Bit late to this, but wanted to add my voice to those asking Mumsnet to lift the ban on LangCleg, who has been consistently one of the most articulate and humane women on here. The value she brings to the board is incalculable, and surely someone being a valued and popular poster over many years should count for something, and warrant a rethinking of a permanent ban.
I also want to say something about pain, because the banning of brilliant women like Lang and others from Mumsnet at the behest of anti-women activists has been painful for many of us, and Mumsnet are also saying that moderating this debate is frequently painful for them.
AppleBlossom noted that: TRAs will use any means necessary to silence discussion, suppress opinions & set the agenda.
I would argue that the main way they do this is simply by making it very, very painful for anyone to question any aspect of their objectively bonkers agenda.
They shamelessly lie about their targets. They threaten and dox them. They file vexatious police reports and lawsuits against them. They accuse them of causing suicide and murder. They compare them to Nazis and other mass murderers. They harass them and the places they work. They sometimes even harass and stalk their children. They ensure that any venue or forum which allows their opponents to speak will be targeted relentlessly until they give in. They don't let up, ever. They are efficient, ruthless and consistent in this tactic. They simply keep on inflicting pain until the target and everyone in their vicinity cries 'Make it stop!'
This is how they get venues to cancel women's meetings. It isn't because the venues agree with the TAs that women meeting to discuss the law are akin to Nazis. They just want the pain to stop.

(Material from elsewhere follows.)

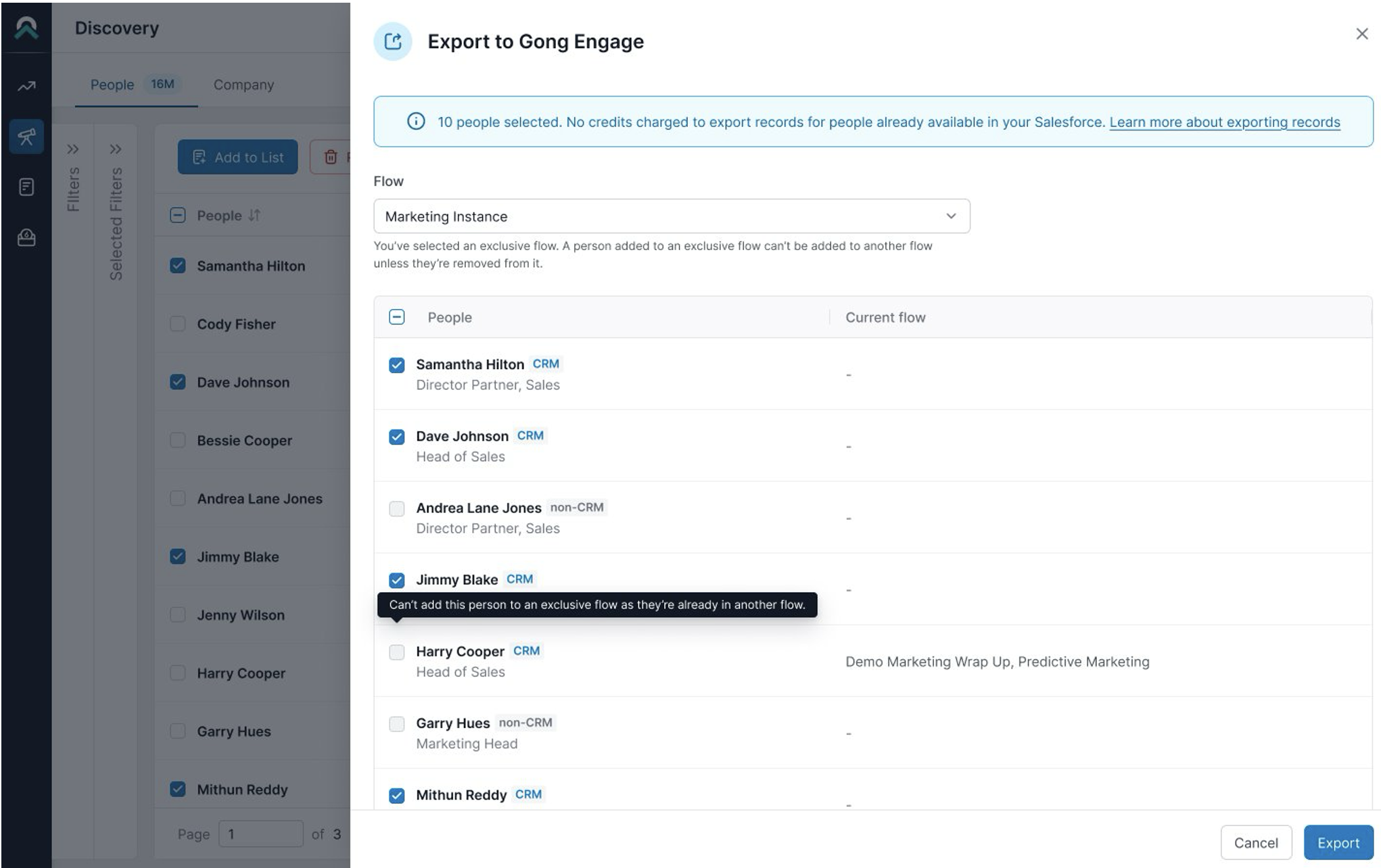
Task: Open the trending analytics icon in sidebar
Action: (26, 87)
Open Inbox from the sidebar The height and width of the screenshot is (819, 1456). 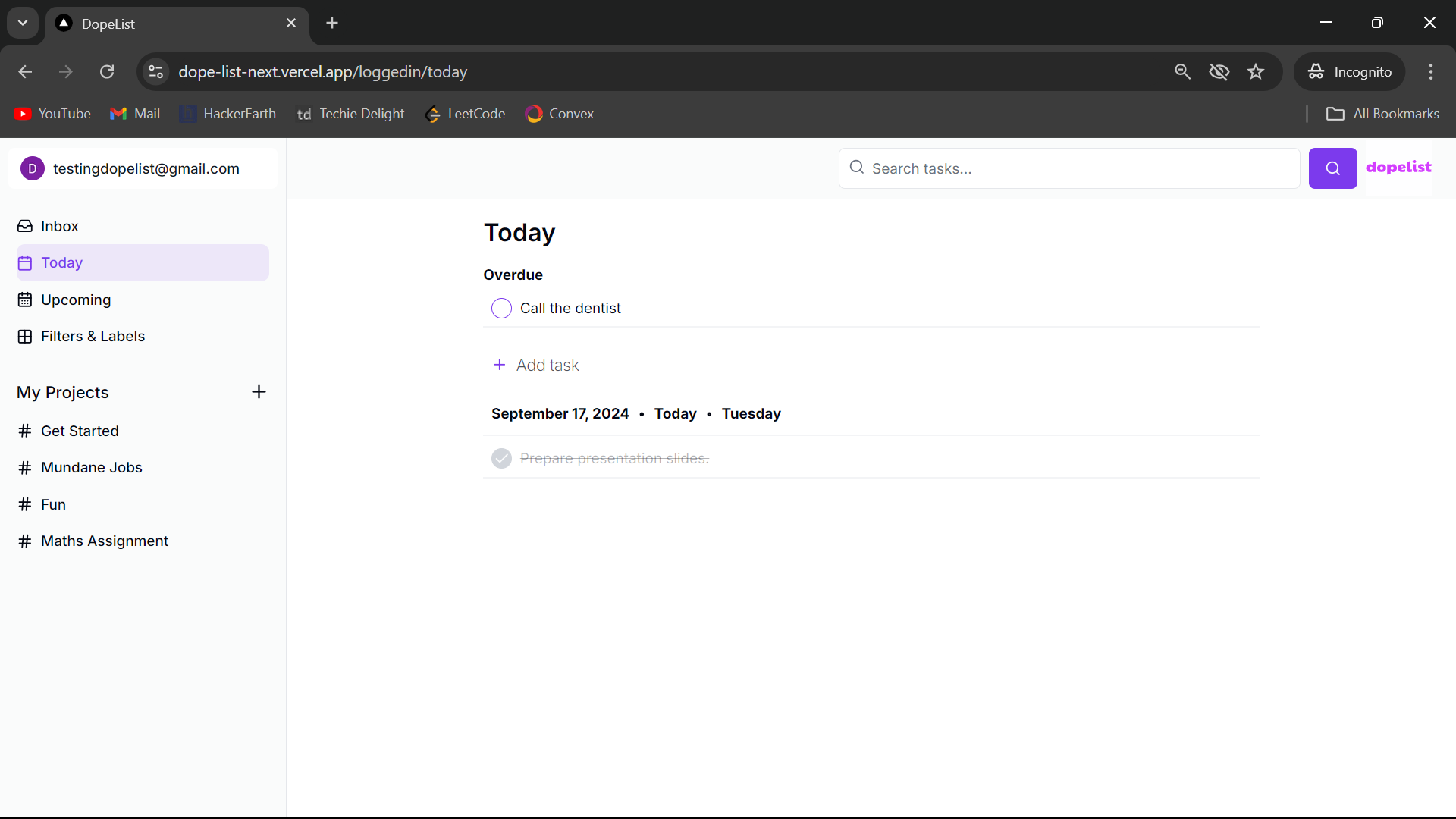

This is how they got Canada's largest mental health centre to fire its most senior doctor, Kenneth Zucker, on the basis of a report that was stuffed with easily refuted lies and fabrications. It wasn't that CAMH really believed Zucker was an unethical doctor who needed to be summarily fired. Trans activists had made it so painful for CAMH to keep employing Zucker, that the hospital was looking for any chance to jettison him - because that was the only way to make the pain stop. (CAMH recently had to pay out half a million to Zucker for the unfair and illegal circumstances of his firing - money I'm sure they regard as well spent if it persuades the TAs to leave them alone.)
This is why journalists don't cover this issue - not because they believe there is nothing to cover, but because they don't want to deal with the pain that comes with it - pain that will follow them around for the rest of their careers.
Most people deal with the pain that trans activists inflict by consciously or subconsciously making their targets into 'the problem'. So to CAMH, Zucker - rather than the TAs and their sadistic and dishonest tactics - became the problem that needed to be dealt with. Venues see that TAs will bombard them with threats of violence and harass their staff if they host women's meetings - and they decide that the women are the problem.
Same here. TAs target Mumsnet relentlessly because women come here to discuss the impact of gender identity on women and children - and therefore we are the reason TAs are causing them so much pain.
I don't know what to do about this. The only way to counter this is to recognise these tactics for what they are: the modus operandi of abusers - and to refuse to to grant them legitimacy, but few seem prepared to do this. Everyone is keeping up the pretence that this is a 'civil rights movement', seemingly without realising that no genuine civil rights movement has ever operated like this, nor would it need to.